Même si elle n’est pas formulée comme un “continuum” colonial par les principaux concernées, la stigmatisation subie par les habitants du Petit Séminaire n’en est pas moins vécue comme une violence quotidienne qui laisse des traces profondes. Après une thérapie de dix ans, Badra analyse les blancs de sa mémoires à l’aune des traumatismes vécus : “Moi je pense que y’a tellement eu de violence que moi j’ai fait un blanc. Comme ça c’est plus facile”. Qu’elle se cristalise à travers les contrôles de police “intempestifs” ou à travers les rapports avec le corps enseignant, cette violence discriminatoire cache bien mal le racisme structurel qui la constitue et qui est nommé ainsi avec le recul : “Nous n’avions aucune vision, à l’époque hein, j’avais 15 ans.

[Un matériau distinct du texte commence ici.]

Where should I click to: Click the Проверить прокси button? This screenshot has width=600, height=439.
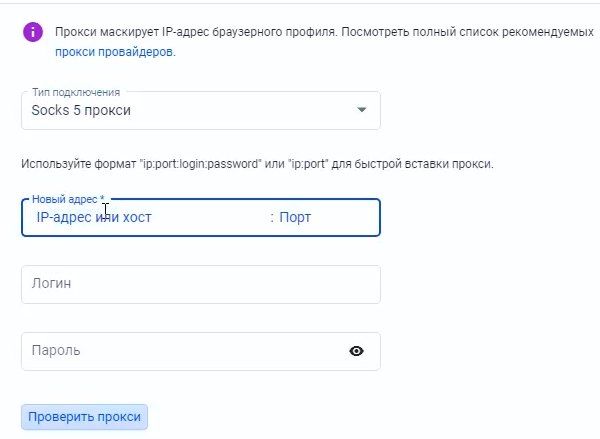point(84,417)
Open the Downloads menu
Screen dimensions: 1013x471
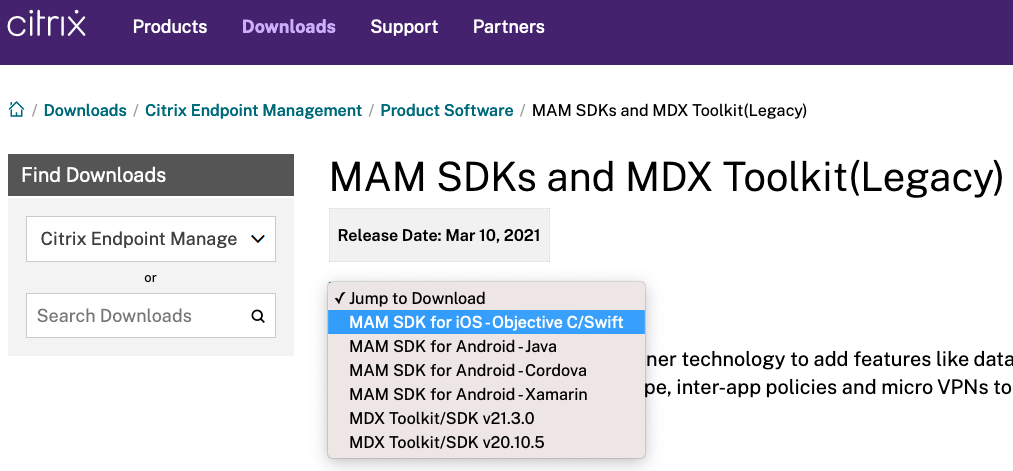pos(289,27)
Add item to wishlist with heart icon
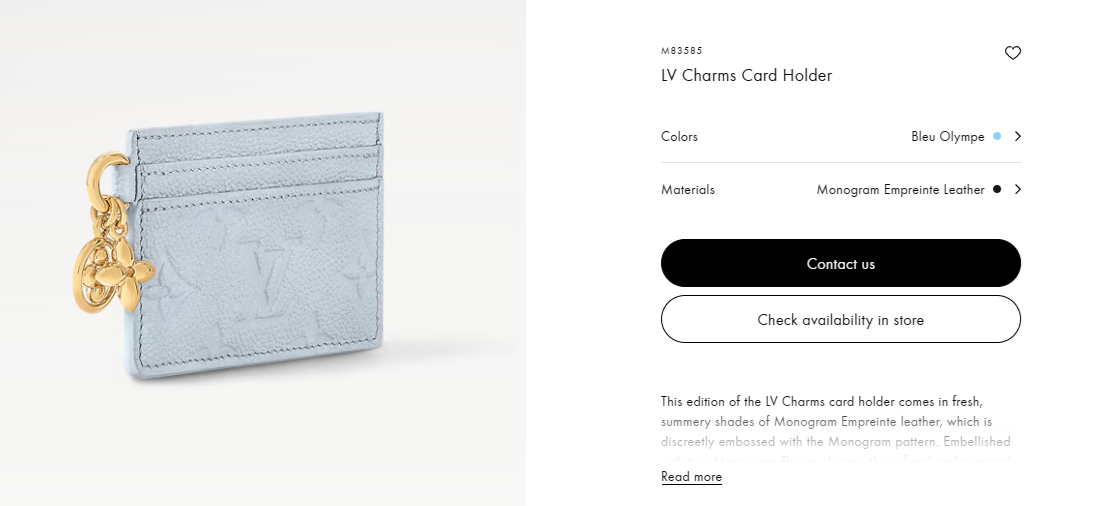Screen dimensions: 1099x506 click(x=1012, y=53)
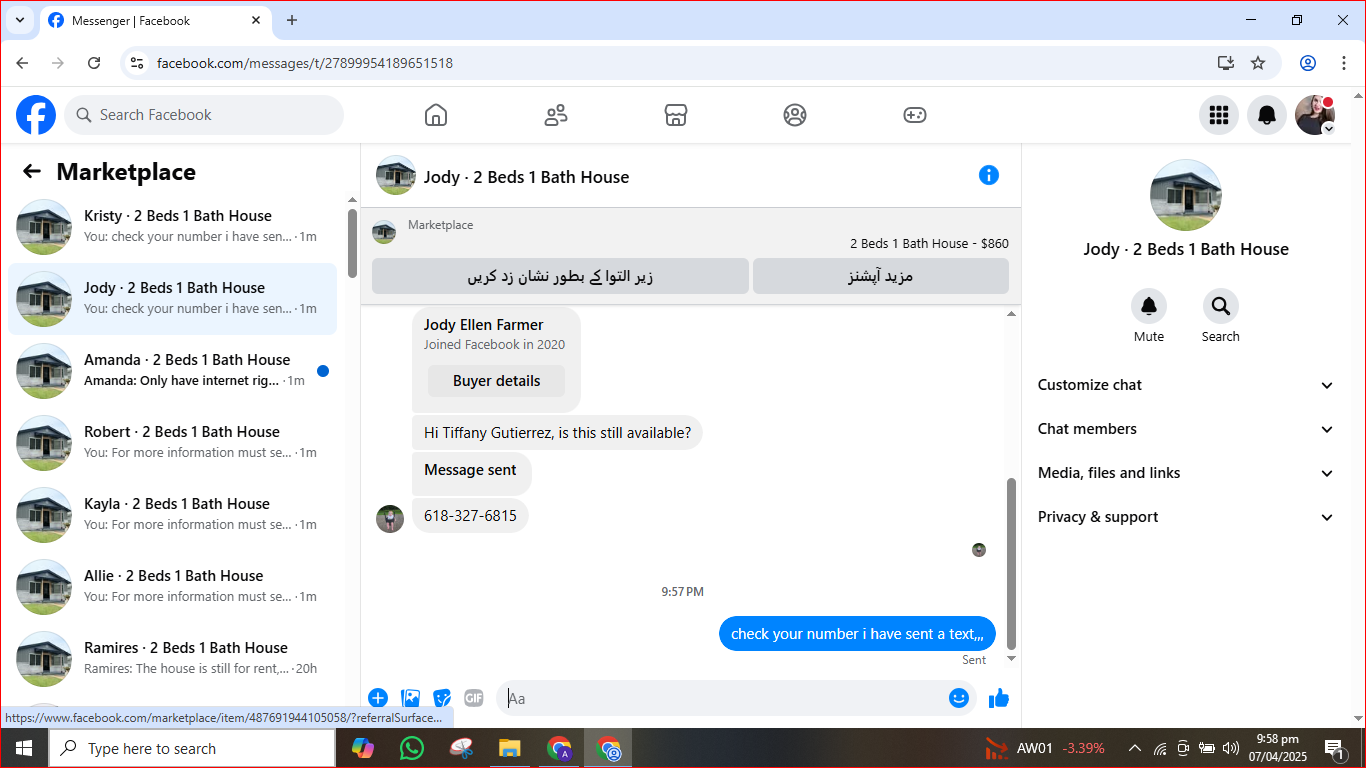Open the emoji picker in message box
This screenshot has width=1366, height=768.
[959, 698]
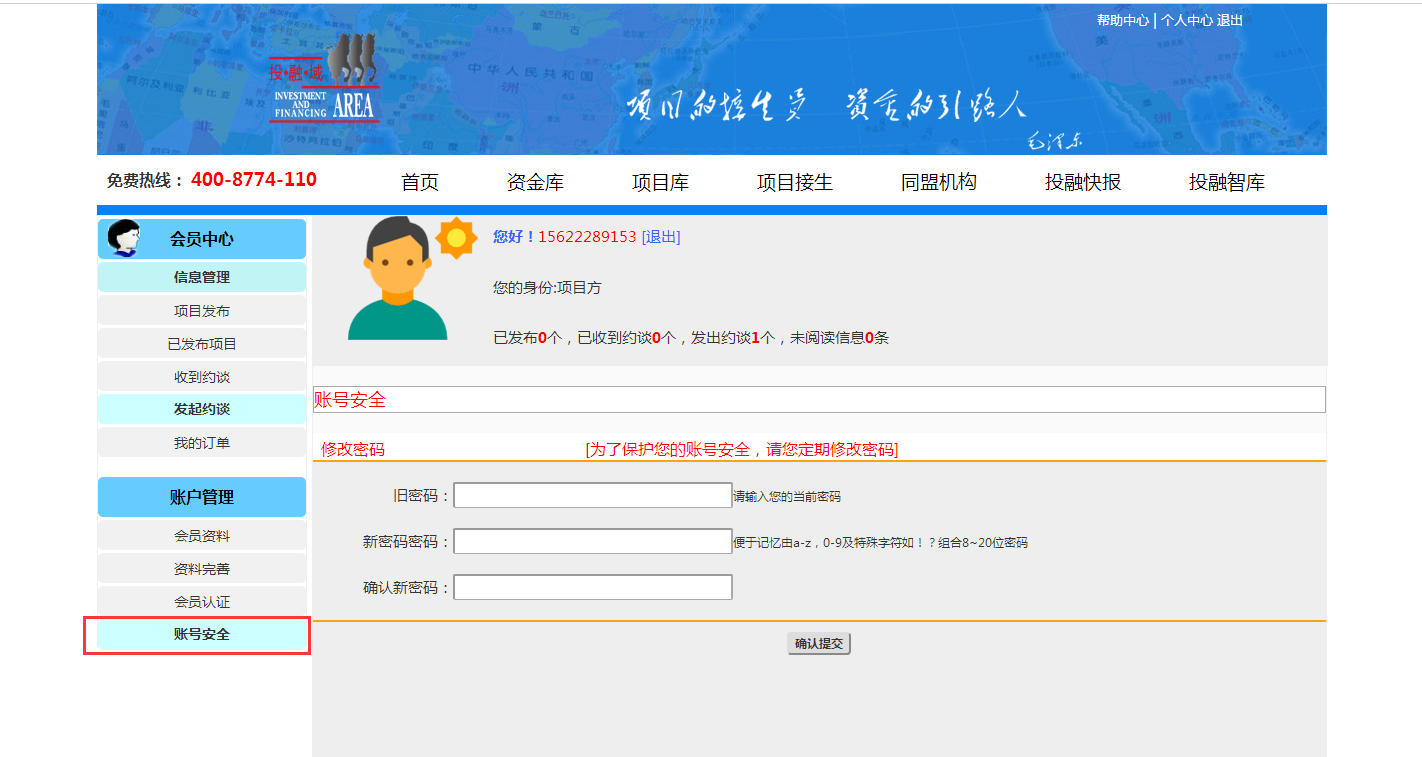
Task: Open the 资金库 navigation menu
Action: point(535,181)
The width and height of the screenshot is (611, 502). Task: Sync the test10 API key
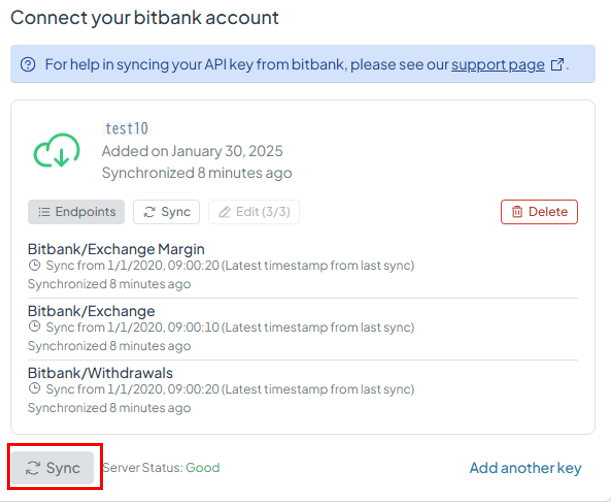click(166, 212)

Aucune vision de ce qu’étaient les rapports euh… Coloniaux théorisés. Maintenant, on les subissait tout les jours.” (Badra)

Le paradoxe du continuum colonial : entre dispositif d’urgence et pérennisation du provisoire, action sociale et contrôle policier, ségrégation spatiale et intentions d’assimilation.

Pourtant, si de tels espaces paraissent échapper aux lois communes, ce n’est pas nécessairement une volonté de ceux qui y résident, mais bien plutôt le résultat d’une production symbolique fantasmée et d’un désinvestissement de l’État. Dans un article intitulé « Du bidonville algérien de Nanterre à la Jungle de Calais », Emmanuel Blanchard relève la contradiction entre l’imaginaire construit autour du bidon-ville de Nanterre, présenté comme espace dangereux dans lequel la police n’a pas droit de cité, et la réalité quotidienne qui se manifeste par une absence et un désengagement de l’État : « C’est là un paradoxe : les policiers se plaignaient qu’il était difficile de faire régner la loi dans les espaces, où ils n’entraient qu’en force, mais cette situation résultait d’un retrait de l’État. » (Emmanuel Blanchard, hivers 2017, p51). Par ailleurs, Emmanuel Blanchard souligne que ce désengagement de l’État est réservé aux bidons-villes algériens : « Et, dans le même temps, il y avait un retrait de l’État qu’on observait pas dans d’autres bidons-villes. Par exemple dans le bidonville Portugais de Champigny, une distribution du courrier était assurée, un assainissement avait été mis en place, autant de politiques qui n’ont pas été mises en œuvres dans les bidonvilles algériens. » La situation coloniale semble donc se reproduire dans le discours médiatique et le traitement policier et municipal des bidons-ville. Une situation qui assigne les habitants à un rôle de sous-citoyens que l’on peut à la fois reléguer mais dont on doit paradoxalement se méfier.

Par ailleurs, si le FLN procède bien à une collecte de l’impôt révolutionnaire dans les bidons-villes habités par des algériens, il n’y loge pas ses militants actifs. Comme le souligne Daho Djerbal, « pour ses militants clandestins de l’organisation spéciale, le FLN avait des stratégies de recrutement basées sur les compétences linguistiques, l’apparence physique et surtout il les installait de façon à ce qu’ils vivent de façon relativement isolée des autres Algériens, dans des quartiers plutôt bourgeois » (Daho Djerbal, 2012, p51).

De la même manière que la représentation policière anxiogène des bidons-villes se reporte sur les cités de transit, l’abandon de ces territoires par les pouvoirs publics y perdure. La stigmatisation policière des habitants est couplée avec des injonctions à l’assimilation, qui ne peuvent néanmoins aboutir tant l’État reste absent des territoires. Ainsi, se révèle tout le paradoxe du continuum colonial qui se concentre autour de la figure de l’habitant de cité que l’on prétend assimiler ou intégrer tout en en reconstituant sans cesse son altérité, à travers une stigmatisation spatiale, sociale et policière.